» TASK OBJECTIVE
Nothing but a full, exact copy of the data is needed.

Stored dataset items
- Opening Delimiter -

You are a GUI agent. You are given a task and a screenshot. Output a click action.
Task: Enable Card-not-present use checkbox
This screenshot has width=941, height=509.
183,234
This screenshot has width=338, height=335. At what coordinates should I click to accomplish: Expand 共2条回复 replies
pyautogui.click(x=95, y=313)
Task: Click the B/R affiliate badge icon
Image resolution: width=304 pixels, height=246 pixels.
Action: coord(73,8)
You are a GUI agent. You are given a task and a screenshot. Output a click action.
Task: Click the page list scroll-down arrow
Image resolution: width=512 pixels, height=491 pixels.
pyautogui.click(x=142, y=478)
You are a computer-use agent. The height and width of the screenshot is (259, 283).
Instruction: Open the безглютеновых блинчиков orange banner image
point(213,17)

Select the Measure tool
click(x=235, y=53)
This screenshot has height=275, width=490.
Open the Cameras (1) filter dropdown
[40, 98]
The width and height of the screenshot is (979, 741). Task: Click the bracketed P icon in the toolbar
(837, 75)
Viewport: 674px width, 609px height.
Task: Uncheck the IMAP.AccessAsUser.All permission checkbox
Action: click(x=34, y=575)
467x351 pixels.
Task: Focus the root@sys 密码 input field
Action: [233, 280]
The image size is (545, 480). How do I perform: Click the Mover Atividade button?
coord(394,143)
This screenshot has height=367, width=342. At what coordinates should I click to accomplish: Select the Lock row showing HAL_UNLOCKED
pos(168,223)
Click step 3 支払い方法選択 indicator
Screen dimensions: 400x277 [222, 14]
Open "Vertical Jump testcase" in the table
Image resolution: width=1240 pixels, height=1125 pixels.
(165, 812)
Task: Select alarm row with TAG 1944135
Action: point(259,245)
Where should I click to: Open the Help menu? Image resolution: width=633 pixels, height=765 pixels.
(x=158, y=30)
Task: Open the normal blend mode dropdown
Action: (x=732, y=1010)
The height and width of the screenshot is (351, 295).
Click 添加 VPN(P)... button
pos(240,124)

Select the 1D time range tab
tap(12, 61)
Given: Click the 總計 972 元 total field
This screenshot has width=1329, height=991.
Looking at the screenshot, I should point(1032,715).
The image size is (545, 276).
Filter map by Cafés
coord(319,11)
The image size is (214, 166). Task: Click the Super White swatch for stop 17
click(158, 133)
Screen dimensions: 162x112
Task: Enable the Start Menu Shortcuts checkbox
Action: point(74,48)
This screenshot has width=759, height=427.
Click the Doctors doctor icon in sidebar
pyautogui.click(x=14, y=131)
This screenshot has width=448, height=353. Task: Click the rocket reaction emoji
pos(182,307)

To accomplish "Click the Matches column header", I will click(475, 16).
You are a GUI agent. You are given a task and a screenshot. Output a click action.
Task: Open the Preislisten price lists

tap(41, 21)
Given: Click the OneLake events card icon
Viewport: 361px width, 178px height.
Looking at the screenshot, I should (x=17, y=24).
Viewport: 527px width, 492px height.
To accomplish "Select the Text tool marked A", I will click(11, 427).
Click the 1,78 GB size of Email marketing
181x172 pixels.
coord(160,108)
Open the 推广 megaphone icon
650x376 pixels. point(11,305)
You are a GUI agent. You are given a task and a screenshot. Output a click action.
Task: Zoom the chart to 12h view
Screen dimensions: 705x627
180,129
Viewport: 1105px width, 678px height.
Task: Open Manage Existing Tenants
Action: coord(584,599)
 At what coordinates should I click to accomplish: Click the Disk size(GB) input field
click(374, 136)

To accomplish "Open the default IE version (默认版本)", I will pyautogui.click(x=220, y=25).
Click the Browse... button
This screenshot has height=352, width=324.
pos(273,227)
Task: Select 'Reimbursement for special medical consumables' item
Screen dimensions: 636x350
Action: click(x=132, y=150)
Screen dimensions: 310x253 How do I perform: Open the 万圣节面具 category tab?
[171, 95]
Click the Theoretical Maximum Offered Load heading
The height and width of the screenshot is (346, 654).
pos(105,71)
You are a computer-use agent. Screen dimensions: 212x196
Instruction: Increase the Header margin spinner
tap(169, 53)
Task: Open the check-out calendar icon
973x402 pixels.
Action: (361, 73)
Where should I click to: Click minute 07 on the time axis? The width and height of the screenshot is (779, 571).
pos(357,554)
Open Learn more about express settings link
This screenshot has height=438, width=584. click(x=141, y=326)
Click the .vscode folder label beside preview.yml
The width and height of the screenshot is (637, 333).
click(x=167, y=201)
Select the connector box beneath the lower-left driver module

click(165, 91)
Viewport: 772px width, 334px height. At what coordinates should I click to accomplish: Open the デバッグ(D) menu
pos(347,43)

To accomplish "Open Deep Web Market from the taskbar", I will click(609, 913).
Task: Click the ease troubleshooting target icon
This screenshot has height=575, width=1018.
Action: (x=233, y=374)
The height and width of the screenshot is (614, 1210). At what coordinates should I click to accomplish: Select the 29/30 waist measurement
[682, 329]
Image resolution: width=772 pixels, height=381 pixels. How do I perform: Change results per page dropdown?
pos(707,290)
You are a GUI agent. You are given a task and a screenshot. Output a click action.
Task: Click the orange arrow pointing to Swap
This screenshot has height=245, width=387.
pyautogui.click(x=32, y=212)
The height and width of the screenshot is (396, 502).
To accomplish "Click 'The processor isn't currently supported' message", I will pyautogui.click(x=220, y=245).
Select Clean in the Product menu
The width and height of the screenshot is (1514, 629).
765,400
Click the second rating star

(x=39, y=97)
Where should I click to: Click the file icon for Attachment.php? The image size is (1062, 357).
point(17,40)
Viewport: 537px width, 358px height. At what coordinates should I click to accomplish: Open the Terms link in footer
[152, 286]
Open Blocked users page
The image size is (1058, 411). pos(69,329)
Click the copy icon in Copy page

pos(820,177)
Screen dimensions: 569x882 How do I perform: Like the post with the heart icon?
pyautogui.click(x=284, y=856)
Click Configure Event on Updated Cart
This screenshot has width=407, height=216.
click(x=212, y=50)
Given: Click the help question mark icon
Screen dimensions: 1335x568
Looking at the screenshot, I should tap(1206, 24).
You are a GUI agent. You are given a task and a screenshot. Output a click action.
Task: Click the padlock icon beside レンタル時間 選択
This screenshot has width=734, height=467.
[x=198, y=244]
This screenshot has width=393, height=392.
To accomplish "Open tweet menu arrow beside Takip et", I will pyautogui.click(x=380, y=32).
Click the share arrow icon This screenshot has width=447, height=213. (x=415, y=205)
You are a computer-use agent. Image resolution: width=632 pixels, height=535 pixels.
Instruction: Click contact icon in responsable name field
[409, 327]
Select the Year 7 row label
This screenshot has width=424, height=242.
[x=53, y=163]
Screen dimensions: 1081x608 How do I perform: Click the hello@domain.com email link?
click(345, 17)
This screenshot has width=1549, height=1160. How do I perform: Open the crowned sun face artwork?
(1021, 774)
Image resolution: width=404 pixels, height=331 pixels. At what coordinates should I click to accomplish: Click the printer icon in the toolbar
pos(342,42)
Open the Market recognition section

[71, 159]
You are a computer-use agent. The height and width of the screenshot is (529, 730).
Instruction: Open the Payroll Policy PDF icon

- Closing Delimiter -

» FINISHED TASK
You are a GUI agent. You are given a task and a screenshot. Output a click action.
Task: Enable Card-not-present use checkbox
This screenshot has width=941, height=509.
183,234
This screenshot has width=338, height=335. At what coordinates should I click to accomplish: Expand 共2条回复 replies
pyautogui.click(x=95, y=313)
Task: Click the B/R affiliate badge icon
Image resolution: width=304 pixels, height=246 pixels.
Action: coord(73,8)
You are a GUI agent. You are given a task and a screenshot. Output a click action.
Task: Click the page list scroll-down arrow
Image resolution: width=512 pixels, height=491 pixels.
pyautogui.click(x=142, y=478)
You are a computer-use agent. The height and width of the screenshot is (259, 283).
Instruction: Open the безглютеновых блинчиков orange banner image
point(213,17)

Select the Measure tool
click(x=235, y=53)
This screenshot has height=275, width=490.
Open the Cameras (1) filter dropdown
[40, 98]
The width and height of the screenshot is (979, 741). Task: Click the bracketed P icon in the toolbar
(837, 75)
Viewport: 674px width, 609px height.
Task: Uncheck the IMAP.AccessAsUser.All permission checkbox
Action: click(x=34, y=575)
467x351 pixels.
Task: Focus the root@sys 密码 input field
Action: [233, 280]
The image size is (545, 480). How do I perform: Click the Mover Atividade button?
coord(394,143)
This screenshot has height=367, width=342. At what coordinates should I click to accomplish: Select the Lock row showing HAL_UNLOCKED
pos(168,223)
Click step 3 支払い方法選択 indicator
Screen dimensions: 400x277 [222, 14]
Open "Vertical Jump testcase" in the table
Image resolution: width=1240 pixels, height=1125 pixels.
(165, 812)
Task: Select alarm row with TAG 1944135
Action: point(259,245)
Where should I click to: Open the Help menu? Image resolution: width=633 pixels, height=765 pixels.
(x=158, y=30)
Task: Open the normal blend mode dropdown
Action: (x=732, y=1010)
The height and width of the screenshot is (351, 295).
Click 添加 VPN(P)... button
pos(240,124)

Select the 1D time range tab
tap(12, 61)
Given: Click the 總計 972 元 total field
This screenshot has width=1329, height=991.
Looking at the screenshot, I should point(1032,715).
The image size is (545, 276).
Filter map by Cafés
coord(319,11)
The image size is (214, 166). Task: Click the Super White swatch for stop 17
click(158, 133)
Screen dimensions: 162x112
Task: Enable the Start Menu Shortcuts checkbox
Action: point(74,48)
This screenshot has width=759, height=427.
Click the Doctors doctor icon in sidebar
pyautogui.click(x=14, y=131)
This screenshot has width=448, height=353. Task: Click the rocket reaction emoji
pos(182,307)

To accomplish "Click the Matches column header", I will click(475, 16).
You are a GUI agent. You are given a task and a screenshot. Output a click action.
Task: Open the Preislisten price lists

tap(41, 21)
Given: Click the OneLake events card icon
Viewport: 361px width, 178px height.
Looking at the screenshot, I should (x=17, y=24).
Viewport: 527px width, 492px height.
To accomplish "Select the Text tool marked A", I will click(11, 427).
Click the 1,78 GB size of Email marketing
181x172 pixels.
coord(160,108)
Open the 推广 megaphone icon
650x376 pixels. point(11,305)
You are a GUI agent. You are given a task and a screenshot. Output a click action.
Task: Zoom the chart to 12h view
Screen dimensions: 705x627
180,129
Viewport: 1105px width, 678px height.
Task: Open Manage Existing Tenants
Action: coord(584,599)
 At what coordinates should I click to accomplish: Click the Disk size(GB) input field
click(374, 136)

To accomplish "Open the default IE version (默认版本)", I will pyautogui.click(x=220, y=25).
Click the Browse... button
This screenshot has height=352, width=324.
pos(273,227)
Task: Select 'Reimbursement for special medical consumables' item
Screen dimensions: 636x350
Action: click(x=132, y=150)
Screen dimensions: 310x253 How do I perform: Open the 万圣节面具 category tab?
[171, 95]
Click the Theoretical Maximum Offered Load heading
The height and width of the screenshot is (346, 654).
pos(105,71)
You are a computer-use agent. Screen dimensions: 212x196
Instruction: Increase the Header margin spinner
tap(169, 53)
Task: Open the check-out calendar icon
973x402 pixels.
Action: (361, 73)
Where should I click to: Click minute 07 on the time axis? The width and height of the screenshot is (779, 571).
pos(357,554)
Open Learn more about express settings link
This screenshot has height=438, width=584. click(x=141, y=326)
Click the .vscode folder label beside preview.yml
The width and height of the screenshot is (637, 333).
click(x=167, y=201)
Select the connector box beneath the lower-left driver module

click(165, 91)
Viewport: 772px width, 334px height. At what coordinates should I click to accomplish: Open the デバッグ(D) menu
pos(347,43)

To accomplish "Open Deep Web Market from the taskbar", I will click(609, 913).
Task: Click the ease troubleshooting target icon
This screenshot has height=575, width=1018.
Action: (x=233, y=374)
The height and width of the screenshot is (614, 1210). At what coordinates should I click to accomplish: Select the 29/30 waist measurement
[682, 329]
Image resolution: width=772 pixels, height=381 pixels. How do I perform: Change results per page dropdown?
pos(707,290)
You are a GUI agent. You are given a task and a screenshot. Output a click action.
Task: Click the orange arrow pointing to Swap
This screenshot has height=245, width=387.
pyautogui.click(x=32, y=212)
The height and width of the screenshot is (396, 502).
To accomplish "Click 'The processor isn't currently supported' message", I will pyautogui.click(x=220, y=245).
Select Clean in the Product menu
The width and height of the screenshot is (1514, 629).
765,400
Click the second rating star

(x=39, y=97)
Where should I click to: Click the file icon for Attachment.php? The image size is (1062, 357).
point(17,40)
Viewport: 537px width, 358px height. At what coordinates should I click to accomplish: Open the Terms link in footer
[152, 286]
Open Blocked users page
The image size is (1058, 411). pos(69,329)
Click the copy icon in Copy page

pos(820,177)
Screen dimensions: 569x882 How do I perform: Like the post with the heart icon?
pyautogui.click(x=284, y=856)
Click Configure Event on Updated Cart
This screenshot has width=407, height=216.
click(x=212, y=50)
Given: Click the help question mark icon
Screen dimensions: 1335x568
Looking at the screenshot, I should tap(1206, 24).
You are a GUI agent. You are given a task and a screenshot. Output a click action.
Task: Click the padlock icon beside レンタル時間 選択
This screenshot has width=734, height=467.
[x=198, y=244]
This screenshot has width=393, height=392.
To accomplish "Open tweet menu arrow beside Takip et", I will pyautogui.click(x=380, y=32).
Click the share arrow icon This screenshot has width=447, height=213. (x=415, y=205)
You are a computer-use agent. Image resolution: width=632 pixels, height=535 pixels.
Instruction: Click contact icon in responsable name field
[409, 327]
Select the Year 7 row label
This screenshot has width=424, height=242.
[x=53, y=163]
Screen dimensions: 1081x608 How do I perform: Click the hello@domain.com email link?
click(345, 17)
This screenshot has width=1549, height=1160. How do I perform: Open the crowned sun face artwork?
(1021, 774)
Image resolution: width=404 pixels, height=331 pixels. At what coordinates should I click to accomplish: Click the printer icon in the toolbar
pos(342,42)
Open the Market recognition section

[71, 159]
You are a computer-use agent. The height and width of the screenshot is (529, 730).
Instruction: Open the Payroll Policy PDF icon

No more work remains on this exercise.